▶ TASK DETAILS:
Please rewrite the entries from the line with "You are a computer-use" through the end of the entries, both ends included. Keep the requests as they are, but multiply each coordinate in the answers by 1.25 and round to a whole number, with halves rounded up.

▶ DATA FOR THIS TASK:
──────────

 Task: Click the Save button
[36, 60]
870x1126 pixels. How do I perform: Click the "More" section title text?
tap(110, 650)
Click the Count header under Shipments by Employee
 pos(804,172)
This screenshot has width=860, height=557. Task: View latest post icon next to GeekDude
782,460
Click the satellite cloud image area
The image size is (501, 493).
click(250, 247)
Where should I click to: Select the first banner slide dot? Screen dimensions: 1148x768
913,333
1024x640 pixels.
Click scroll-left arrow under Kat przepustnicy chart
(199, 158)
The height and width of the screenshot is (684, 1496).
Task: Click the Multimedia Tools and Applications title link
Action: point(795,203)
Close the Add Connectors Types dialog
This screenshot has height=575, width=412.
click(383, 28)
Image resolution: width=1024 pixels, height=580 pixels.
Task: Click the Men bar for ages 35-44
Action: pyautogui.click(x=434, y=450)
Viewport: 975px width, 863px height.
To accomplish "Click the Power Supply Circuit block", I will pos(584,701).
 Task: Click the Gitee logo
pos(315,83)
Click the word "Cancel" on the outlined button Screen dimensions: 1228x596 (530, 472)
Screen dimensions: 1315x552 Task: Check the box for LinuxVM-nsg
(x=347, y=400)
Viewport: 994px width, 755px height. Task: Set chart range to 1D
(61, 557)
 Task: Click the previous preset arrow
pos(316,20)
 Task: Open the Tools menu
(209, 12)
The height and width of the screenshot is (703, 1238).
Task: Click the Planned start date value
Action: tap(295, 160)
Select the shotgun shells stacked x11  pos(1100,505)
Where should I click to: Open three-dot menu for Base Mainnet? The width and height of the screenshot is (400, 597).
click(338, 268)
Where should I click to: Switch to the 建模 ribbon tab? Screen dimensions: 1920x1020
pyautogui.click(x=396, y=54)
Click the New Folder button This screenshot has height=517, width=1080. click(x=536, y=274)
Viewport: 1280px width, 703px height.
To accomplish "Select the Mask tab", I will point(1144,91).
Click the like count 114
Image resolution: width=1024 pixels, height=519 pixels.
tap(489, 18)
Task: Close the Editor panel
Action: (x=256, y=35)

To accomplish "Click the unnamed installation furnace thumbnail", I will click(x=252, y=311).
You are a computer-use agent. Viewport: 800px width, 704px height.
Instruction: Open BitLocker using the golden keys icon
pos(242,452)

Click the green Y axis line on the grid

──────────

▶ COMPLETE OUTPUT:
You are a computer-use agent. Viewport: 800px width, 704px height.
Instruction: Open BitLocker using the golden keys icon
pos(303,565)

Click the green Y axis line on the grid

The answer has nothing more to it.